Task inputs Start Marker

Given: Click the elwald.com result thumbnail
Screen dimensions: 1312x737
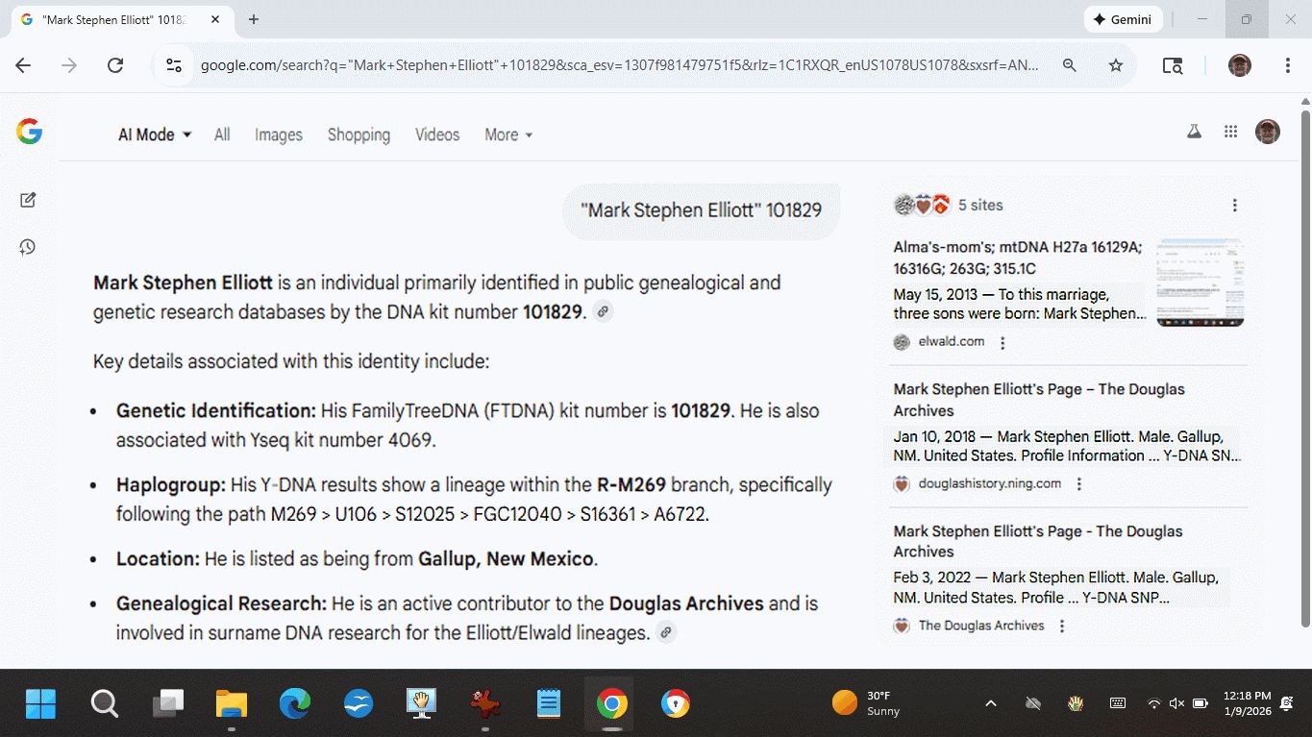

Task inputs End Marker
Task inputs Start Marker

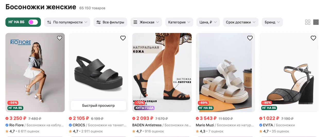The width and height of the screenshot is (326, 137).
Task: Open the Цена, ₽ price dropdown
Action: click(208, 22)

Task inputs End Marker
Task inputs Start Marker

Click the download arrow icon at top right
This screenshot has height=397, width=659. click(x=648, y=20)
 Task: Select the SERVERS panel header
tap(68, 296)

Task inputs End Marker

Please copy the lines in the records above between the one holding "Given: Click the elwald.com result thumbnail" and the one holding "Screen dimensions: 1312x737", inclusive, exactly and with no other line.

Written response:
Given: Click the elwald.com result thumbnail
Screen dimensions: 1312x737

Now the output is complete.